◆ THE REQUEST: Copy the data from the line containing "owner [273, 289]" through the line containing "European [691, 752]", inclusive, and change "adviser" to "advisor". Leave everything else as it is.

◆ EXERCISE INPUTS:
———

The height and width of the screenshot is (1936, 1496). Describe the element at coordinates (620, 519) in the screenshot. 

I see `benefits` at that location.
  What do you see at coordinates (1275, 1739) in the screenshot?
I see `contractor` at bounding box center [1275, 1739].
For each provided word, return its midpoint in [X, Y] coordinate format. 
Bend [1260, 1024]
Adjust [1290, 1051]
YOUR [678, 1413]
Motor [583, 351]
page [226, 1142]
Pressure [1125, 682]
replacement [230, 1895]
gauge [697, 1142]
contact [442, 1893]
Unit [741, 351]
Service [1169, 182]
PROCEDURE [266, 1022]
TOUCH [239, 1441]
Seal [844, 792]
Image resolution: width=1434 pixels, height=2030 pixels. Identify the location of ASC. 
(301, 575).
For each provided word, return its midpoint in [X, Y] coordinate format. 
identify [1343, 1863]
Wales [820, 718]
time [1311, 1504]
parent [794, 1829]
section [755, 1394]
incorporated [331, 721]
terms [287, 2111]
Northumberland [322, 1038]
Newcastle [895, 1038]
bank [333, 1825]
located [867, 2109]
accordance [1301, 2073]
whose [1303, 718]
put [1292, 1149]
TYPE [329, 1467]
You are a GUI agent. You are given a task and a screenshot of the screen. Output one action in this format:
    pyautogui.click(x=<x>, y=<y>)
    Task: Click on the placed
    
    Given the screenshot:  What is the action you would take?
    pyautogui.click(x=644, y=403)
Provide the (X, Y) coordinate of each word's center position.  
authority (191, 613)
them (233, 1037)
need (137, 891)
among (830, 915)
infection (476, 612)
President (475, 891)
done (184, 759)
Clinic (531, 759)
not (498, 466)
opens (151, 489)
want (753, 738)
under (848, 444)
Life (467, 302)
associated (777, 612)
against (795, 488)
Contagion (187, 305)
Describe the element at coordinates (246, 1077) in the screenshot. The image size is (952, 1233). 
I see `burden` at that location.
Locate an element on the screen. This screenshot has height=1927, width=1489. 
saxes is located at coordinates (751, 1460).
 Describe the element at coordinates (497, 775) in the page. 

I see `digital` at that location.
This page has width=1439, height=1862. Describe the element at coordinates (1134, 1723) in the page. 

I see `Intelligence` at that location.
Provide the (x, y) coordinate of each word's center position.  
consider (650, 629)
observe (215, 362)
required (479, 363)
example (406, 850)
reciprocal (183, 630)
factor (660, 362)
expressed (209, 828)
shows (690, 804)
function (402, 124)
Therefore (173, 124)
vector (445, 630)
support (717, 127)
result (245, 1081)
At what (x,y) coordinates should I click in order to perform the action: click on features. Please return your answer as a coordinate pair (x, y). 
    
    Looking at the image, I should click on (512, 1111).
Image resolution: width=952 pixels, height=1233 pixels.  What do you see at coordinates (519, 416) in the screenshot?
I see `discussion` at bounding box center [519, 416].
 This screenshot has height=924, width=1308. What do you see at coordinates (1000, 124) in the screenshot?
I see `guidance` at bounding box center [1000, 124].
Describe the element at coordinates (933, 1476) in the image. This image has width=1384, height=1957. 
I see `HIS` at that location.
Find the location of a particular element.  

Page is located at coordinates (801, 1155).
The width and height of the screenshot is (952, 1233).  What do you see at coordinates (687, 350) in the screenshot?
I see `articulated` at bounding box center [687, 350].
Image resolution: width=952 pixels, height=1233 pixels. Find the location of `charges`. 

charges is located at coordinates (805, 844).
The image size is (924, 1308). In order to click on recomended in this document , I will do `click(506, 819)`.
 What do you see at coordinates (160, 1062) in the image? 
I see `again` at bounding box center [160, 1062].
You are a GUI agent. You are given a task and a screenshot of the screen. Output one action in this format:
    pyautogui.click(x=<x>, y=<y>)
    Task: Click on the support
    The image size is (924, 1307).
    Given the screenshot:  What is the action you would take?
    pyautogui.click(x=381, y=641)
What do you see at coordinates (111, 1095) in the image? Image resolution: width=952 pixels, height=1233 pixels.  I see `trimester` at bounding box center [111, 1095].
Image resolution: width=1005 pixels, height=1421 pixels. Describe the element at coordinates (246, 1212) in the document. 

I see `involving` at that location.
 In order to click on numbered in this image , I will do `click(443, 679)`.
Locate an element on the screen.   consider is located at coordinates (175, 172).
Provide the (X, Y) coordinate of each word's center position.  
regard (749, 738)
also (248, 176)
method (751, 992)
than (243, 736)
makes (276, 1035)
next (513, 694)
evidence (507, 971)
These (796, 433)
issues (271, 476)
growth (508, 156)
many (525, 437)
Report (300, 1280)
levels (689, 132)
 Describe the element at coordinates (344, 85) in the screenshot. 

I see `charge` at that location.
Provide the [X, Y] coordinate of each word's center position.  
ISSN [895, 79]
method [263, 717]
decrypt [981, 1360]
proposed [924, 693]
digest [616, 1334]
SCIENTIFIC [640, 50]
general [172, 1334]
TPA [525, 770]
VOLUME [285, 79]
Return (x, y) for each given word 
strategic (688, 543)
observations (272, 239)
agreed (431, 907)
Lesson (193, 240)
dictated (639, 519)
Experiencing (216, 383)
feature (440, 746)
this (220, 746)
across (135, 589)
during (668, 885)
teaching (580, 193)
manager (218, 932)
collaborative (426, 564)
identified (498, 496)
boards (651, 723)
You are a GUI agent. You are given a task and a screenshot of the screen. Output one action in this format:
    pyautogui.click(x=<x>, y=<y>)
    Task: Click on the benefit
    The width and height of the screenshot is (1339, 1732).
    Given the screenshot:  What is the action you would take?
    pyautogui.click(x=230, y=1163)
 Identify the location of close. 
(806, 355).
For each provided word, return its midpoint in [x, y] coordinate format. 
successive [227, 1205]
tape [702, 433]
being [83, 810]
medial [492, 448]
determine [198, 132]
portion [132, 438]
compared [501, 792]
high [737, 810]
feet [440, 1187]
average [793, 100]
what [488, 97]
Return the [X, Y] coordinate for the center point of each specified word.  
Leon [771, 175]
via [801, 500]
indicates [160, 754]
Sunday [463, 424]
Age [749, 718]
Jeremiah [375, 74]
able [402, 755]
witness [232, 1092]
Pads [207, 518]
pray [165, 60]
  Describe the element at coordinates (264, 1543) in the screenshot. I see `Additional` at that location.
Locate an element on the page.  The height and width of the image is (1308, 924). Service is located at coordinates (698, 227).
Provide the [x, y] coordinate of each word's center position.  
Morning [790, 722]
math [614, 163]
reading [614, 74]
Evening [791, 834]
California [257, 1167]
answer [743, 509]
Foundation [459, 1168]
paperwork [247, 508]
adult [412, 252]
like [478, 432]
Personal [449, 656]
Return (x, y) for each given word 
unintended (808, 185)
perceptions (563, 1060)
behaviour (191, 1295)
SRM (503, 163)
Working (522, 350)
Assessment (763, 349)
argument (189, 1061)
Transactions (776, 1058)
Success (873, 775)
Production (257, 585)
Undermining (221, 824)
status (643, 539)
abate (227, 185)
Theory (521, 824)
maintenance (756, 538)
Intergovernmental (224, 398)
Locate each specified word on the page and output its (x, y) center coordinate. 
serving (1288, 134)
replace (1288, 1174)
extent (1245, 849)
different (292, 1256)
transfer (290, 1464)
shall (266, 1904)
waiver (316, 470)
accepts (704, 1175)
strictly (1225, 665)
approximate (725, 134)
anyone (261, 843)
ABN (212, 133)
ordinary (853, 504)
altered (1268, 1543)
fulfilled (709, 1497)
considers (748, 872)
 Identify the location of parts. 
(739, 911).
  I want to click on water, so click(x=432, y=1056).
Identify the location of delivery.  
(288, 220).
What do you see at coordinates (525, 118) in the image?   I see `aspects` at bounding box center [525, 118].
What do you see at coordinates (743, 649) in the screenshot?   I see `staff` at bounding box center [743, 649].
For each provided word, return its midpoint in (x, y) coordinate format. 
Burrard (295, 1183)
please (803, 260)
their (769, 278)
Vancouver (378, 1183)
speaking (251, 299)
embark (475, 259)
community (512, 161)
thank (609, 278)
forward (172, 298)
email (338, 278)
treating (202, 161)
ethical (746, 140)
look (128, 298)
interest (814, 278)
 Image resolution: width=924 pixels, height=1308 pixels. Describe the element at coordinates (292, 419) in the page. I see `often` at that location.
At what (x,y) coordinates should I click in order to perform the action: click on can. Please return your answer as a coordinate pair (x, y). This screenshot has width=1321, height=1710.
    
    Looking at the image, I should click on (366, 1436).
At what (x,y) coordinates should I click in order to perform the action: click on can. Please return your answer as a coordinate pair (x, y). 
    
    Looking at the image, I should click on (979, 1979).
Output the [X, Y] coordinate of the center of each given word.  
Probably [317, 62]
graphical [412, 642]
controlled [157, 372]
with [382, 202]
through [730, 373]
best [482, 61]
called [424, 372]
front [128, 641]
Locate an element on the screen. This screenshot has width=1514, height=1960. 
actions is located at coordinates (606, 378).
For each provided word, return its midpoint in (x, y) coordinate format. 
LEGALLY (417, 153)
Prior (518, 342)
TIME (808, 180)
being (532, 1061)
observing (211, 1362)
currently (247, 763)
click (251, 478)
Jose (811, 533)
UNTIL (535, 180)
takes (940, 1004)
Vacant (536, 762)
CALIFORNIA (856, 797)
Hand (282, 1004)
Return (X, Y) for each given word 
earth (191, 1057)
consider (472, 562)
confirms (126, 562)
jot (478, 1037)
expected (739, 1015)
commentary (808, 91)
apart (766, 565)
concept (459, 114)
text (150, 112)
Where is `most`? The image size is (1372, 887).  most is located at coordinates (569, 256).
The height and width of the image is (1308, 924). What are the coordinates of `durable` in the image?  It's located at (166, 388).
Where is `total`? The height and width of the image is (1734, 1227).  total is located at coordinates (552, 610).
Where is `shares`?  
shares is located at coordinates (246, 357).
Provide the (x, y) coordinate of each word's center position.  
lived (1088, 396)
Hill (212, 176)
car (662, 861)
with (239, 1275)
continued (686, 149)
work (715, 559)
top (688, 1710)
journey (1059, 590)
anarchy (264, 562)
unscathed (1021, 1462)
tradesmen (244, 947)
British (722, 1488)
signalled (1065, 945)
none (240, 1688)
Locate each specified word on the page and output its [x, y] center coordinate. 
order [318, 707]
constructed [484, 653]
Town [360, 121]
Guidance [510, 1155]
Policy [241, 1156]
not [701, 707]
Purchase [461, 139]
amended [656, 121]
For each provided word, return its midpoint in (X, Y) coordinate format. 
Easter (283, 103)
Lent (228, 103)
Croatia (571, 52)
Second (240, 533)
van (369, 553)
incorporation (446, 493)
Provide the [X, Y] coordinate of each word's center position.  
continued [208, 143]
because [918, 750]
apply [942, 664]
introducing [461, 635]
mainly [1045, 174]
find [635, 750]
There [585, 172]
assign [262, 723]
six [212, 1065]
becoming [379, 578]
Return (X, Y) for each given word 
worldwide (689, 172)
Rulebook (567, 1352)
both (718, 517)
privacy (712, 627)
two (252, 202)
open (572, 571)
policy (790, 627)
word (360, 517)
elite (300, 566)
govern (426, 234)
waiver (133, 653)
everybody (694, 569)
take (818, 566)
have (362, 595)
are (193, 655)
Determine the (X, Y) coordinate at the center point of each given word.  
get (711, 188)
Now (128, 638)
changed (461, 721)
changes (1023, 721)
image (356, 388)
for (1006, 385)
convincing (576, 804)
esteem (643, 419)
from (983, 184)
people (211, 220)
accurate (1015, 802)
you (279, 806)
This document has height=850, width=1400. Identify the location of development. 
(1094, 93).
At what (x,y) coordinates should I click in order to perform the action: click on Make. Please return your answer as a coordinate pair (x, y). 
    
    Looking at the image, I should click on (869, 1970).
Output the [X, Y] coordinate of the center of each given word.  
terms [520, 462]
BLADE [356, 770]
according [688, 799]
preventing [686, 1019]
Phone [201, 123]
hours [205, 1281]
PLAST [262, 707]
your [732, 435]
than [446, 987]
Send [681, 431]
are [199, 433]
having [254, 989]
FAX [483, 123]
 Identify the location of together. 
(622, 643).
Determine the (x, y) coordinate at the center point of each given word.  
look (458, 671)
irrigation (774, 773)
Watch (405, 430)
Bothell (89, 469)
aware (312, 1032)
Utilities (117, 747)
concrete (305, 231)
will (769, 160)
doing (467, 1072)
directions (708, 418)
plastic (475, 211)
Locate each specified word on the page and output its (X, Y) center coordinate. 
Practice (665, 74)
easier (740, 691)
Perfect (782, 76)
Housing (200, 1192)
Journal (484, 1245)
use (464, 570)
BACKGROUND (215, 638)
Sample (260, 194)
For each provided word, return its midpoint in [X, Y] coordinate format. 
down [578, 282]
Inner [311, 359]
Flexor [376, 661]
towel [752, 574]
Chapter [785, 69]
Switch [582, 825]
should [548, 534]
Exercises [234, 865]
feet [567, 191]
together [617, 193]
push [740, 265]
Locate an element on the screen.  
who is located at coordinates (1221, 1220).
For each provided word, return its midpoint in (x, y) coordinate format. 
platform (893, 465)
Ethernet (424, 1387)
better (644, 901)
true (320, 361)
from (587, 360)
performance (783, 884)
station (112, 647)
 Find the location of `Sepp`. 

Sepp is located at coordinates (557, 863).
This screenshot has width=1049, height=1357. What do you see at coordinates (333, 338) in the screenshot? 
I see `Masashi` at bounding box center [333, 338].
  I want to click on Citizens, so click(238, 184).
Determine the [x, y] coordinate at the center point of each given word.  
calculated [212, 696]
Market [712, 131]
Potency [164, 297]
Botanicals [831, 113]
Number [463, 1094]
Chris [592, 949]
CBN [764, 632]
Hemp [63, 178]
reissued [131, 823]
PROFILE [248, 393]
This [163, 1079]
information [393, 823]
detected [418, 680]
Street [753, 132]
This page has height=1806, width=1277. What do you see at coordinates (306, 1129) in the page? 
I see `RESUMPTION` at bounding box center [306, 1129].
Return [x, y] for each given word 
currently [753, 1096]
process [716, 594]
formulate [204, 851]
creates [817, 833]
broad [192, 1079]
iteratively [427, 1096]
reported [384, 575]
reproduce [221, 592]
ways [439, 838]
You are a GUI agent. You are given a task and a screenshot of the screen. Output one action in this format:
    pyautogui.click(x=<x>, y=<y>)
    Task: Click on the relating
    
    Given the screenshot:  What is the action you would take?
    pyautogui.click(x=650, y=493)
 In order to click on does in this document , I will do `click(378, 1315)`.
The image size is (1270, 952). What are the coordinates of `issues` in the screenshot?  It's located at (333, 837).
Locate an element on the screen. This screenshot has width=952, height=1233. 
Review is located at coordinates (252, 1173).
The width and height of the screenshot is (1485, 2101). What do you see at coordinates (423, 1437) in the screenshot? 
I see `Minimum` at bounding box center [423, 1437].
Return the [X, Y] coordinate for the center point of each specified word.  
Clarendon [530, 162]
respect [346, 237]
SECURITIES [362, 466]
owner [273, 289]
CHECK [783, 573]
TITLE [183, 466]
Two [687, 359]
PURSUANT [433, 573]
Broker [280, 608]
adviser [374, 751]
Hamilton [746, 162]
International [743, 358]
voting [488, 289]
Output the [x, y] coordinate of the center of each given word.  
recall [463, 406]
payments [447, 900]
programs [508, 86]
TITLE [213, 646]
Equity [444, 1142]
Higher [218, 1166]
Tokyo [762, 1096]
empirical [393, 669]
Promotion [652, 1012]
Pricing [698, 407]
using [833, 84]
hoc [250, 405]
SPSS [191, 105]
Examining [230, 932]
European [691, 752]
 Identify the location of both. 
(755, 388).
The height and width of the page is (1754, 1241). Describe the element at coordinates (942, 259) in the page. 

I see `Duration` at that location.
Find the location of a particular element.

———

◆ COMPLETED EXERCISE:
owner [273, 289]
CHECK [783, 573]
TITLE [183, 466]
Two [687, 359]
PURSUANT [433, 573]
Broker [280, 608]
advisor [374, 751]
Hamilton [746, 162]
International [743, 358]
voting [488, 289]
Output the [x, y] coordinate of the center of each given word.  
recall [463, 406]
payments [447, 900]
programs [508, 86]
TITLE [213, 646]
Equity [444, 1142]
Higher [218, 1166]
Tokyo [762, 1096]
empirical [393, 669]
Promotion [652, 1012]
Pricing [698, 407]
using [833, 84]
hoc [250, 405]
SPSS [191, 105]
Examining [230, 932]
European [691, 752]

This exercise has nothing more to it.